Swan Brook is a 5th order stream where it meets the Macintyre River, beginning as a 1st order stream on the slopes of White Rock Mountain. One 4th order stream – Apple Tree Gully, seventeen 3rd order streams (notably Zig zag, Chinaman’s, Main, Long, Schumacher’s and Boiling down gullies and Ibis Glen, Wet and Young’s creeks) and more than 90 1st and 2nd order streams flow into Swan Brook (Figure 5).
Geology
The dominant surface geology includes several types of basalts and volcaniclastics belonging to the Central Province volcanics geological unit, and some unconsolidated alluvium belonging to the Alluvial valley deposits unit along parts of the main valley6 (Figure 6). The volcanic rocks date to the Oligocene and Miocene geological epochs and are between 33.9 and 5.33 million years old. The alluvial deposits are from the Quaternary period and formed during the last 2.58 million years.
Soils
The soils in Swan Brook catchment (Figure 7) are primarily derived from the different types of basalt rocks and there are three main soil types in the valley:
• Black earths (Vertosols) are the most common soil in the lowest parts of the main valley and have very high clay content and inherent fertility. These soils contain clays with shrink-swell properties that cause them to develop deep cracks when they dry out.
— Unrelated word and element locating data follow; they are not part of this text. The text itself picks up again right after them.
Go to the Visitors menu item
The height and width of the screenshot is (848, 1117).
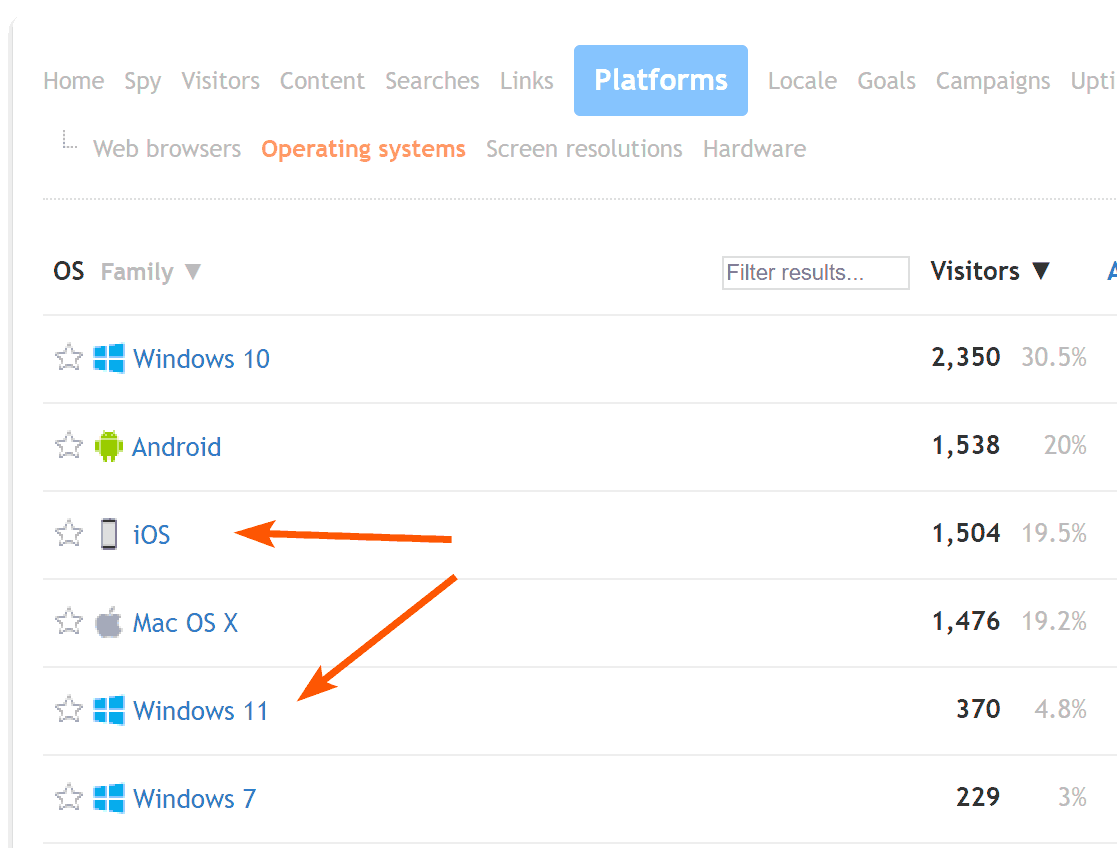pyautogui.click(x=220, y=81)
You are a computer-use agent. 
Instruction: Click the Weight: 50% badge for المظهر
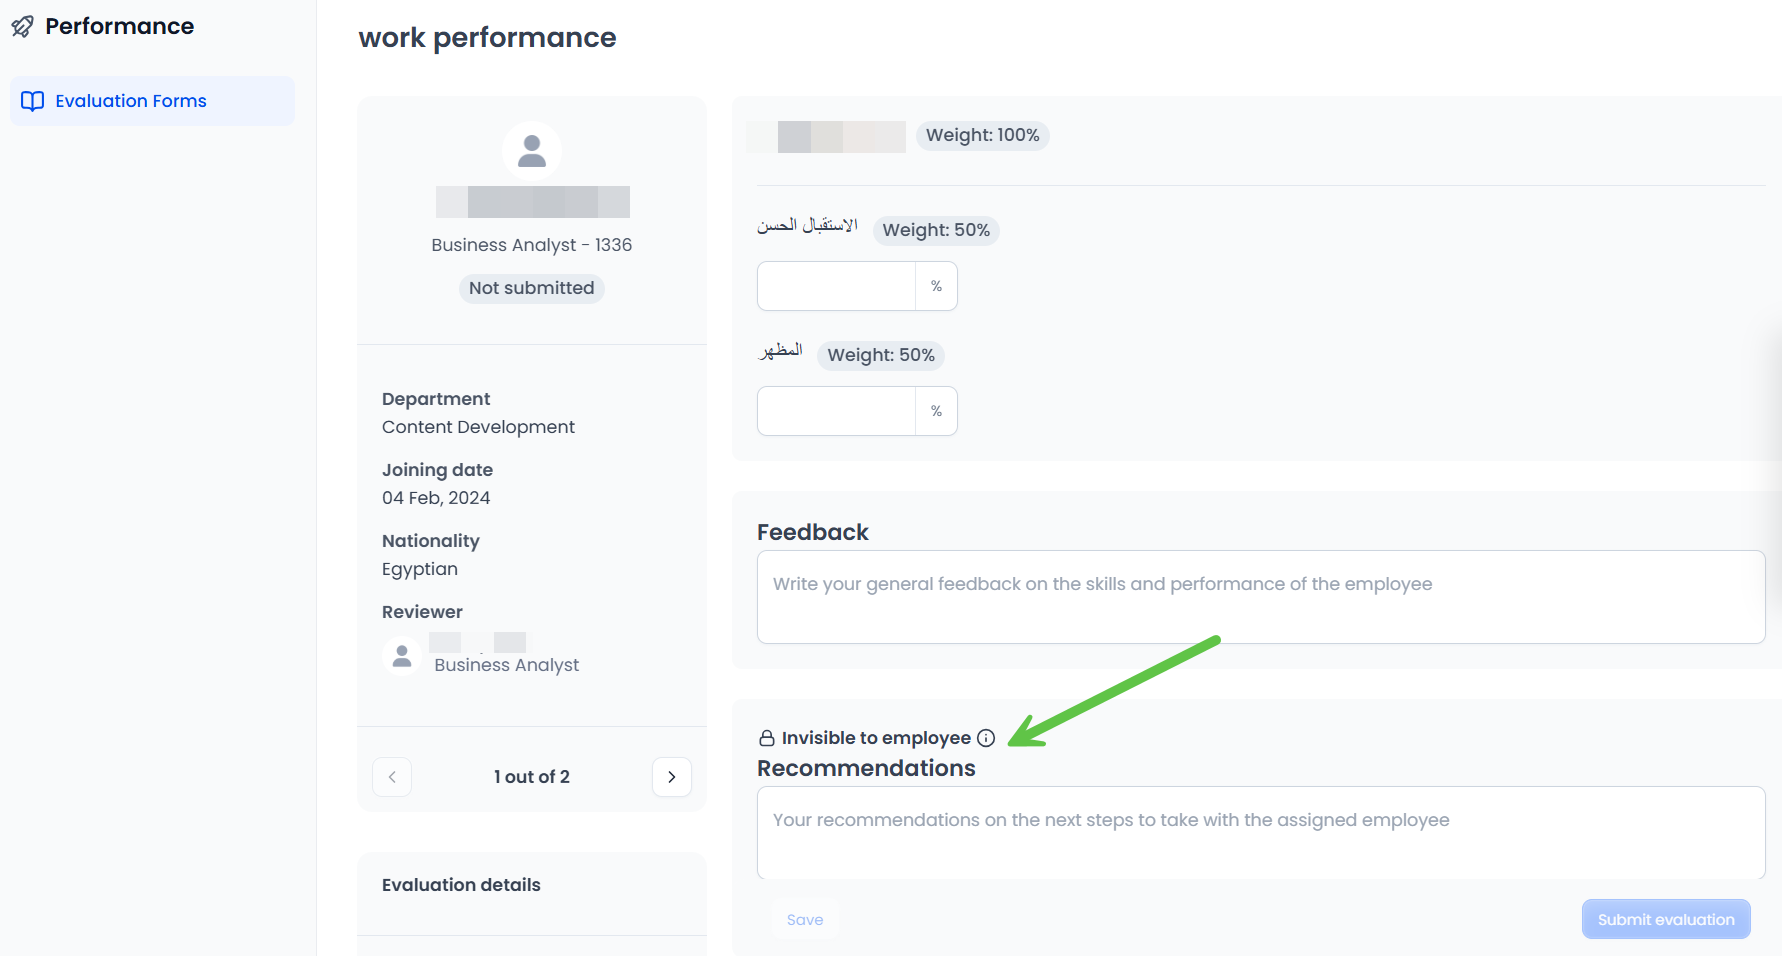click(880, 355)
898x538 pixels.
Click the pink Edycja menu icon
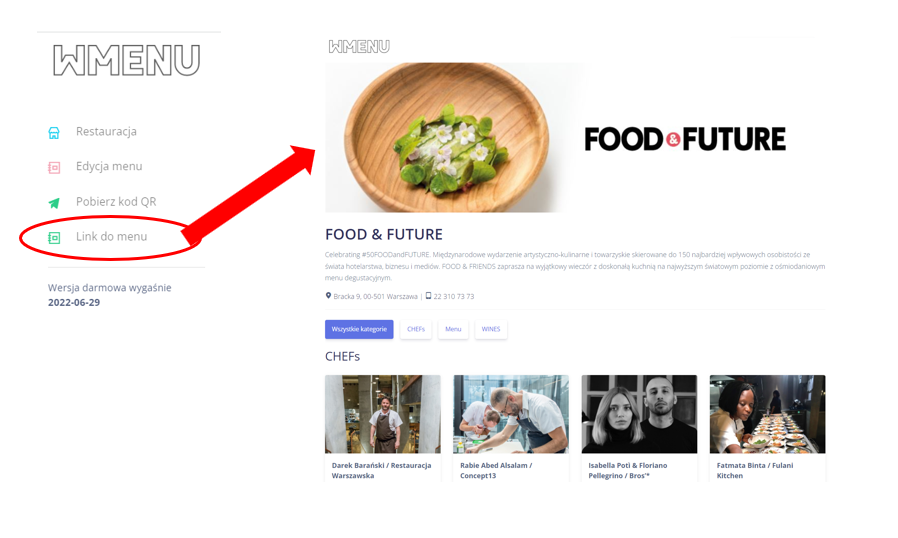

• Chocolate soils (Dermosols) occur on slopes, are brown, well-aggregated and have high fertility.
• Euchrozems (Ferrosols) are more highly weathered red basalt soils with lower inherent fertility than the black and brown basaltic soils and primarily occur on the low hills in the western part of the catchment.
Some other soil types in the catchment that are less abundant include:
Non-calcic brown soils (Chromosols) that occur on parts of the main valley floor.
Prairie soils (Dermosols) that occur on some steeper slopes in upper parts of the catchment.
Lithosols (Rudosols) that occur on steeper, rockier slopes.
Soloths (acidic, texture-contrast soils; Kurosols) that occur in localised patches in the lower reaches of the catchment.
Vegetation
The catchment is comprised of approximately 60% non-native and 40% native vegetation. There are 17 native plant community types and these are distributed based on geology and soil type, the localised climate, and land use history. These 17 communities each belong to broader classes of vegetation and can be classified into the following groups:
Grassy woodlands: occur on the higher-fertility soils and so have been largely replaced with pastures and crop production
Riverine forest: occur in patches along Swan Brook and some larger tributaries
Native grasslands: occur in areas that have not been cultivated or pasture-improved. Most native grasslands are likely to have been derived by historical clearing of native forests
Dry sclerophyll forest with a shrubby or grassy understorey: mostly occurs on steeper, rockier parts of the catchment with less favourable agricultural soils.
Heathlands occur in a few small, localised patches in the eastern part of the catchment.
Native woodlands and forests cover around 29% of the catchment and native grasslands cover 11%. Non-native vegetation is made up mainly of introduced pastures and cropped areas.
Land Use
Swan Brook
Current Land Use
The catchment is currently used primarily for mixed farming with sheep and cattle grazing and fodder crop production as well as some larger cropping enterprises. Conservation management of some land in conjunction with primary production has taken the form of replanting woodland trees, erosion repair and carefully planned grazing in riparian areas and woodland remnants.